L'Assemblée nationale a adopté lundi, sans changement, la proposition de loi Grandguillaume visant à "pacifier" les relations dans le transport public de la personne, en plein conflit sur les rémunérations des chauffeurs VTC pratiquées principalement par Uber. Pour être adopté définitivement par le Parlement, ce texte qui entend apaiser les tensions notamment entre taxis et VTC (voitures de transport avec chauffeur) devra faire l'objet d'un ultime vote de la chambre haute, programmé mercredi. En cas de rejet, il reviendra devant l'Assemblée, qui aura le dernier mot.
Une réponse aux mouvements sociaux. A l'Assemblée, la droite s'est abstenue, Lionel Tardy (LR) dénonçant un texte "qui ne sera qu'une rustine de plus" et l'UDI Bertrand Pancher un projet "peu ambitieux" malgré "quelques mesures utiles". Socialistes et radicaux de gauche ont en revanche voté pour, les députés du Front de gauche aussi, "malgré ses insuffisances". Dans le sillage de la loi Thévenoud de 2014, cette proposition de loi portée par le député Laurent Grandguillaume (PS) a été conçue comme une réponse aux mouvements sociaux déclenchés début 2016 par l'ensemble des conducteurs, taxis, VTC et Loti (transport collectif à la demande), professions différentes qui se disputent des clients identiques.
"Protéger les chauffeurs". Jugeant que le texte arrivait "à point nommé", l'élu de Côte d'Or a affirmé aux députés qu'il ne s'agissait pas "d'opposer les chauffeurs entre eux mais de les protéger". Il a rappelé avoir dénoncé la "paupérisation" des chauffeurs de tous statuts, imposée par "le dumping social" d'Uber, face aux "chantres béats de l'ubérisation heureuse". Des "limites de l'ubérisation" également pointées par le député non inscrit Thomas Thévenoud dans un communiqué.

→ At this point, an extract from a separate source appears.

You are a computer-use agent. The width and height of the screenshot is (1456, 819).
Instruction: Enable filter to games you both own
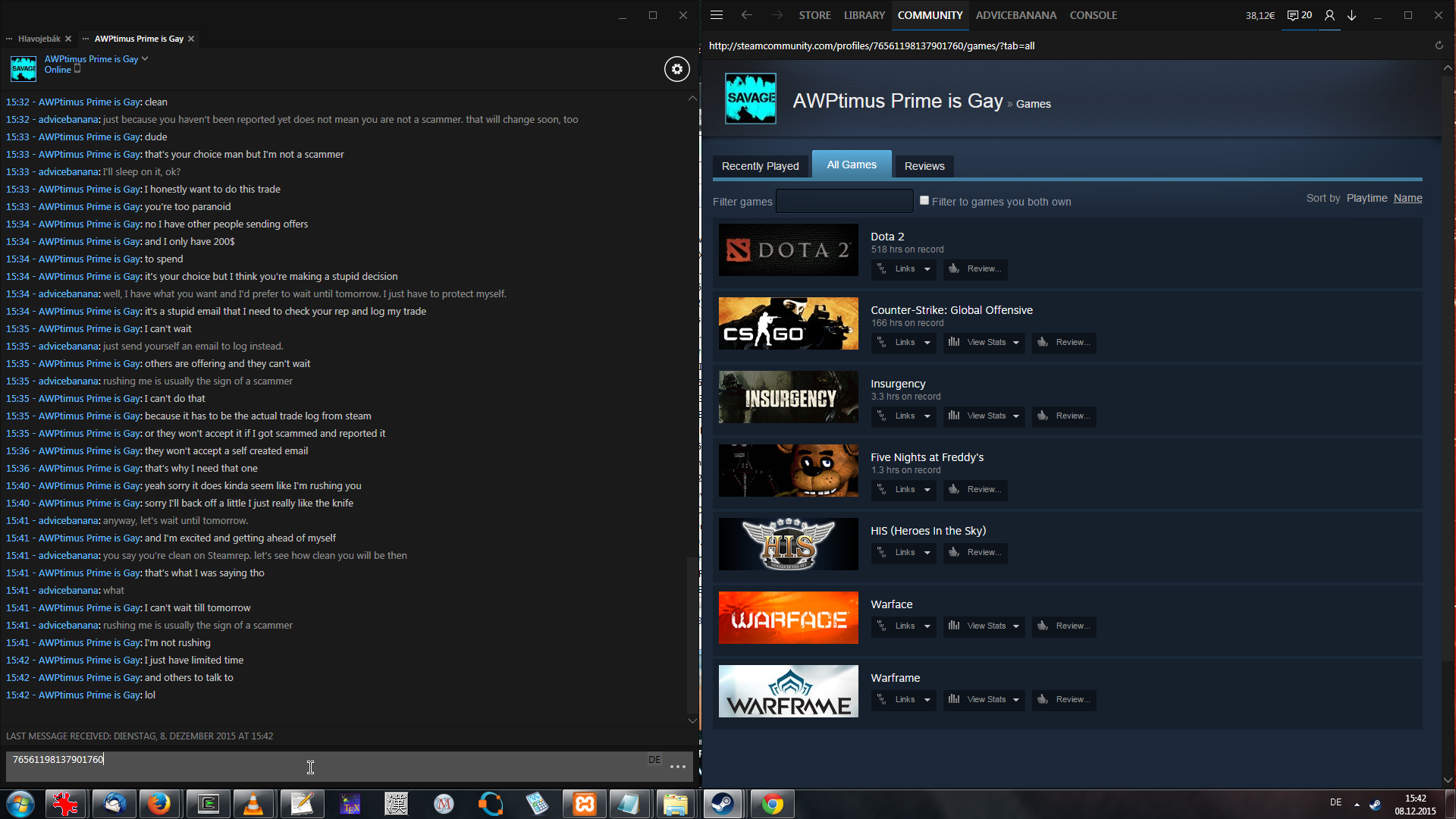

Crise entre Uber et ses chauffeurs. "Le paradoxe est qu'au moment même où nous allons franchir une étape importante sur le chemin de la régulation de ce secteur et de la coexistence entre taxis et VTC survient une autre crise, d'une autre nature, qui concerne les relations entre les conducteurs de VTC et les plateformes", a souligné le secrétaire d'État aux Relations avec le Parlement, André Vallini. Depuis jeudi, les chauffeurs sont mobilisés pour réclamer une amélioration de leur rémunération et de leurs conditions sociales, notamment auprès de la plateforme américaine Uber. Des discussions cruciales entre plateformes et chauffeurs, entamées lundi matin, devaient reprendre dans la soirée au secrétariat d'État aux Transports.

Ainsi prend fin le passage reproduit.